You were a star college football player at a big time Division I-A school. Upon the conclusion of your senior season, you tested extremely well at the Combine and at your school’s pro day. You were fortunate enough to have been selected in the NFL Draft. Now, the hard part begins – Nike, Adidas or Reebok -- which company’s shoes and apparel should you wear? And more importantly, just what should you expect to give and receive in return?
Whether you want to be like Kobe, D-Rose, or Steph is pretty much a question of personal preference. Some players like certain shoe brands better than others in terms of style and even comfort. The truth of the matter is, if Nike is pursuing you to wear their products, you can rest assured that Adidas and Reebok will not be far behind.
Whether you decide to wear Nike, Adidas or Reebok products, the standard terms and conditions of the typical endorsement contract remain remarkably consistent across the entire industry. At the core of the typical endorsement contract is the shoe company’s obligation to provide you with free merchandise (shoes, gloves, compression shorts, etc.) related to “professional use,” or use in practices and games. For your personal and family use, the shoe company will typically grant you a merchandise credit for all footwear, apparel and accessories found in its current product catalog. You can either schedule visits at the shoe company’s flagship stores (located in large cities across the U.S. such as New York and Chicago), or you can shop online using your own personal account. The amount of the merchandise credit will often vary from player to player depending upon the visibility of your position (skill position players usually carry a higher profile than offensive linemen) and the round in which you were selected (a higher round draft pick will most likely receive a larger merchandise credit than a lower round draft pick). Nevertheless, for a three-year endorsement contract, merchandise credit amounts will typically average in the range of $2000 - $3000 for the first year, $3000 - $4000 for the second year and $4000 - $5000 for the third and final year. The contract may also contain performance bonuses for which additional merchandise credit will be issued. Performance bonuses are typically given for playoff appearances, (merchandise credits will increase as you advance through each round of the playoffs from the wild card game to the Super Bowl), being named to the initial Pro Bowl ballot and leading the league in a statistical category.

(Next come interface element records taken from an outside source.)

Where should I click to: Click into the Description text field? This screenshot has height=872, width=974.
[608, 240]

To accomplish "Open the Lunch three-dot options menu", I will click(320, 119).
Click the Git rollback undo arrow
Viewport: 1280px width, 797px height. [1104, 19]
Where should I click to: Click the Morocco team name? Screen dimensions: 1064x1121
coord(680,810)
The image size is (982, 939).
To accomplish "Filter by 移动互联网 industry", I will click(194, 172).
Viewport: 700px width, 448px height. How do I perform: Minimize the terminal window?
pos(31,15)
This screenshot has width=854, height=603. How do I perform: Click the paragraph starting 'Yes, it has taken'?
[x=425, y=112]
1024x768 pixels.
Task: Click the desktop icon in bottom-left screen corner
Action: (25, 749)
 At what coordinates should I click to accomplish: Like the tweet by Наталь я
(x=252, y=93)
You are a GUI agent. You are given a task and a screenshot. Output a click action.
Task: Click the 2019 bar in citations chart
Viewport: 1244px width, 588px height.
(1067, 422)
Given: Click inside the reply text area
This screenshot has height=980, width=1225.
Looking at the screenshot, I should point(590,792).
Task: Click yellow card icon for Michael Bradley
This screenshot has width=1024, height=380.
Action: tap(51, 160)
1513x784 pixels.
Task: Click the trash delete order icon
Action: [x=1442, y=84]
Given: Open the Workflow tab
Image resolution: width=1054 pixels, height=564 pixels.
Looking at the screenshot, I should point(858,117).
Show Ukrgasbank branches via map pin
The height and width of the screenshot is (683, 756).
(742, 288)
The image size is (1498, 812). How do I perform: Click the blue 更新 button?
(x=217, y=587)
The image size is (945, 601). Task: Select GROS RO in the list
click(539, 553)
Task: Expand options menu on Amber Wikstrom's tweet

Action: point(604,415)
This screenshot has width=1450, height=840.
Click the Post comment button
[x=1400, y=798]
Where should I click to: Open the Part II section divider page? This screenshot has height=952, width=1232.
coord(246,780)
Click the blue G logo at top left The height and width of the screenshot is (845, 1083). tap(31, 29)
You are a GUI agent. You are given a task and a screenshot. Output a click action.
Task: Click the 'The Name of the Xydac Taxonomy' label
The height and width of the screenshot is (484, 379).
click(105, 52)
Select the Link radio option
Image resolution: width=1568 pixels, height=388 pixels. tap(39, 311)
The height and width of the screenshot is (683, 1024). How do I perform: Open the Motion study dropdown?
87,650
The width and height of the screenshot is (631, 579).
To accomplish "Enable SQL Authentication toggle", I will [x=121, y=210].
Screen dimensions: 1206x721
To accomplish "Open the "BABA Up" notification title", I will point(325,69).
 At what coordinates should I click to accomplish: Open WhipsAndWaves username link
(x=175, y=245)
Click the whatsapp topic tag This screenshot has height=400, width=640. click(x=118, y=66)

In exchange for the free gear, you will be required to fulfill certain obligations under your contract. First, you will be required to grant the shoe company the right to use your likeness, image, autograph and/or name in any advertisements and marketing campaigns that the shoe company may choose to run and any products (including shoes, t-shirts and sweatshirts) that it may choose to produce during the term of your agreement. However, keep in mind, that if the shoe company decides to sell products (such as posters, t-shirts and shoes) with your name or image on them, you will be entitled to royalties, or a small percentage of the wholesale revenues received by the shoe company from their sale.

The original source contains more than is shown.